Effect of Pay Differential on Job Satisfaction: A Study of the Gender Gap
This study investigates the differences in salary between male and female purchasing managers and the effect on their respective perceptions of job-related factors. A sample of 395 purchasing managers who were members of the National Association of Purchasing Management and who were from firms of all sizes participated in the study. The study found that female purchasing managers, as a group, had more negative perceptions of the job-related factors than did male purchasing managers. Specific differences are identified, and implications for management are developed.
The position of purchasing manager typically is dominated by males throughout the country. A survey conducted in 1984 reported that only 10 percent of the top positions were filled by women. Other surveys, conducted in 1985, 1986, 1987, and 1988 reported that 21 percent, 21 percent, 8 percent, and 23 percent, respectively, of the positions were filled by women. Surveys of salaries among purchasing managers have also been conducted each year since 1984. These surveys show a gender gap that, at times, has widened, but never narrowed. In a recent study, Banting and Dion also found a difference in pay between males and females. This discrepancy occurred despite the fact that there was no significant difference on any of the job performance variables measured (motivation, satisfaction, rewards, organizational characteristics, work environment, aptitudes, and performance expectations), with the exception of the promotion measure where males were higher.

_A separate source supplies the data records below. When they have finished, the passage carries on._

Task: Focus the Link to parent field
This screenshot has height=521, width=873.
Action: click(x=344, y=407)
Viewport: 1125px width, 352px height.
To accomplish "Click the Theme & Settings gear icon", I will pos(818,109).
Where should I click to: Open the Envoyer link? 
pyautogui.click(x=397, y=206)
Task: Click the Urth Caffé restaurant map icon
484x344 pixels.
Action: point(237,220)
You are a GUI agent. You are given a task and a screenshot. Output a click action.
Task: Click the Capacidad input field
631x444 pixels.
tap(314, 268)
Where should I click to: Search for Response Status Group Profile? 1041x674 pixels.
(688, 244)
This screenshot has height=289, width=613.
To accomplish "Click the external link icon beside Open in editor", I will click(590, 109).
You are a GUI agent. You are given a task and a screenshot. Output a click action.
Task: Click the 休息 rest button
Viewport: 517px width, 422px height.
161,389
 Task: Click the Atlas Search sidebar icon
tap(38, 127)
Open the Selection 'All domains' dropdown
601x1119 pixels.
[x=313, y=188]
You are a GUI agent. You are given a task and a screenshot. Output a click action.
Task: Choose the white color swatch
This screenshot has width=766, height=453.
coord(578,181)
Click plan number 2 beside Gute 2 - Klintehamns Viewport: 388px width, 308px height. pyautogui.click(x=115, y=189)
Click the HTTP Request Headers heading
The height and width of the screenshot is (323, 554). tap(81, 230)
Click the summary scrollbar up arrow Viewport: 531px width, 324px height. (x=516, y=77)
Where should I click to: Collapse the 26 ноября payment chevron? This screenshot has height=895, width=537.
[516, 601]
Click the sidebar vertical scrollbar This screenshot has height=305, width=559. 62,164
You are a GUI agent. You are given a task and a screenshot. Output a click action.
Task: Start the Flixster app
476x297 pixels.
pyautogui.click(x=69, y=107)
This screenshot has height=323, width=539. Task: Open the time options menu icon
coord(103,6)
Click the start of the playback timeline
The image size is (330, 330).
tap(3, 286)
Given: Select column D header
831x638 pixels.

Parasuraman examined job satisfaction in the field of purchasing and found that both men and women have a high level of job satisfaction. In another study, the same researcher investigated purchasing managers' propensity to leave the field and its relationship to gender. He found that there was no significant differnce in propensity to leave the job between male and female purchasing managers.
One study concerning saleswomen, found that even though females held only 20 percent of the positions nationwide, they were not subject to unfavorable stereo-types by the purchasing managers with whom they dealt. In fact, the purchasing professionals perceived women more favorably than men on the following attributes: (1) understanding of people, (2) friendliness, (3) regarded by the buyer as a person, (4) vigorous, (5) knows how to listen, (6) stability of judgment, (7) inquisitiveness, (8) confidence, (9) self-reliance, (10) preparation for sales presentations, and (11) follow-through.
In a similar project, Norgaard studied problems and perspectives of female managers. He found that female managers frequently were regarded as tokens, and their opportunities for progress were limited. He concluded that this could be the reason for females behaving more aggressively in their jobs. This reason was also cited in a separate research study for the result that showed a greater Machiavellian orientation by females.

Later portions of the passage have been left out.